Port Mansfield Cleanup and More Surf Species

Port Mansfield Cleanup and More Surf Species
Their works is done…for now. (Cody Moravits photo)

Over the years I've mentored six individuals who wanted to organize cleanup events. Three cleanup events took place on the upper Texas coast, one in Port Mansfield and two out of state. I know that at least three of these managed to stage at least one event. To my knowledge only the Port Mansfield Cleanup has developed into an annual event.

On 15 March; Jeff Wolda, Cody Moravits and I were joined by Shawn and Lydia Curless in driving down the beach to assist Kathie and Miller Bassler of Bassler Energy Services in their Sixth Annual Port Mansfield Beach Cleanup.

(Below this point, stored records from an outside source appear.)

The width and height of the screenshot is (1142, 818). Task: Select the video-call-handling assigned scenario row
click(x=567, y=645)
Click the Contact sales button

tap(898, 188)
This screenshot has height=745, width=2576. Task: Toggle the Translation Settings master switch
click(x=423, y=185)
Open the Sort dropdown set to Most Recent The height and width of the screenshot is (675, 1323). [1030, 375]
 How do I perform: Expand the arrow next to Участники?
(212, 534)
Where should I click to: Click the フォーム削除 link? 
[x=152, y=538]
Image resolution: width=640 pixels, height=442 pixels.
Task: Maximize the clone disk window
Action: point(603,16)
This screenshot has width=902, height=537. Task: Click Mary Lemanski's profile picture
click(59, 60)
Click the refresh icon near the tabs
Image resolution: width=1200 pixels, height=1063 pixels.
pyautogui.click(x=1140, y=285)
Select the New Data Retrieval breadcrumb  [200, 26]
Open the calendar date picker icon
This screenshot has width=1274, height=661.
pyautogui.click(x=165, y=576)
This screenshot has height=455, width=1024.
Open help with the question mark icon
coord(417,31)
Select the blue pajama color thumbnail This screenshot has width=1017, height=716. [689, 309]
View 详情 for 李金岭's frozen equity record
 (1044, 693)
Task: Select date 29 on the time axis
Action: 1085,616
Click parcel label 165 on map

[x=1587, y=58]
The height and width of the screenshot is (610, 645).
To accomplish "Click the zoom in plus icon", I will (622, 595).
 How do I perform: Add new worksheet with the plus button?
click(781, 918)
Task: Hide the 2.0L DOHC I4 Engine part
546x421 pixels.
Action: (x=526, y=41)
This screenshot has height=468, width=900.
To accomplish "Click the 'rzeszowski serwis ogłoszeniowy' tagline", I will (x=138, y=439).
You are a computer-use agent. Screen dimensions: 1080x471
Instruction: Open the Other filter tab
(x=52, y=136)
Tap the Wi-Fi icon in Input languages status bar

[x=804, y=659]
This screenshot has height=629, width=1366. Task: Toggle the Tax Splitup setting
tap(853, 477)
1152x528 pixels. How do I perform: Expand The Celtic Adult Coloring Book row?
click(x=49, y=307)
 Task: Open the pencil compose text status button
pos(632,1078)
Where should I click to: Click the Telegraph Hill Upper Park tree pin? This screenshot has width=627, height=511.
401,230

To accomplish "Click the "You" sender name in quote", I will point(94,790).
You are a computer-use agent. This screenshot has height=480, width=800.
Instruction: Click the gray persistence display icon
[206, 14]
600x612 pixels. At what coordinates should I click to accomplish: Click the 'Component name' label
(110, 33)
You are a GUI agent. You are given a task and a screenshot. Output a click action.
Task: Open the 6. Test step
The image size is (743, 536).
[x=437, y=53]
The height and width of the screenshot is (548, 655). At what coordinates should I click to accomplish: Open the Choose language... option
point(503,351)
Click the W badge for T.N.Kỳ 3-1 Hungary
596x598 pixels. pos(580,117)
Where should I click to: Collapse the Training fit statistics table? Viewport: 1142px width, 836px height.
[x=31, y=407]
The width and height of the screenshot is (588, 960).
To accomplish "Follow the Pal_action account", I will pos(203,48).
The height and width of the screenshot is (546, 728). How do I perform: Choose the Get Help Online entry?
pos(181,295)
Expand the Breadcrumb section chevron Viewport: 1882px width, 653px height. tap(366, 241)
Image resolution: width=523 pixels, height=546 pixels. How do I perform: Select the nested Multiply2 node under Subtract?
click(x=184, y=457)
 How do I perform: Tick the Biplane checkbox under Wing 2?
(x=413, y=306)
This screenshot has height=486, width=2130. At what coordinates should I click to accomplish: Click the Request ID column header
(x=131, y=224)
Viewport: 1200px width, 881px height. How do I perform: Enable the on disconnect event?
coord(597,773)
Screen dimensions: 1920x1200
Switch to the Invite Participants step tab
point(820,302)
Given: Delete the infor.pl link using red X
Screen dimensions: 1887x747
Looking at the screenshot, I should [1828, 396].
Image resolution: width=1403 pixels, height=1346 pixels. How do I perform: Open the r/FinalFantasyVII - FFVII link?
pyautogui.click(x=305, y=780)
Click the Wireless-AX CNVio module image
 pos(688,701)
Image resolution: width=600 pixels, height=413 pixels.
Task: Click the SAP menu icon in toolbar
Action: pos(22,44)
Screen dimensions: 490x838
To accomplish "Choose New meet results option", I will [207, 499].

Field & Stream magazine filmed for their "Hero for a Day" program. The event this year drew 155 volunteers; fully twice the number of people that participated in their earlier cleanup efforts. Thirty-five boats were utilized carrying volunteers out to the jetties and cleaning the shoreline of the Mansfield Cut as well. Five miles of beach was well groomed and some areas as far as 7.5 miles north were cleaned.

The logistics involved in this event are an absolute nightmare. The first year they held the event as part of the Big Shell Cleanup but it proved logistically prohibitive with the National Park Service helping on this end and trying to assist at Port Mansfield at the same time. So, the Bassler's started scheduling their event for a different date. The third year they started providing free lodging to out-of-towners on Friday and Saturday nights, in hope of drawing more volunteers. In addition they provide a free breakfast, a sack lunch and bottled water on the beach, and then a free dinner Saturday night!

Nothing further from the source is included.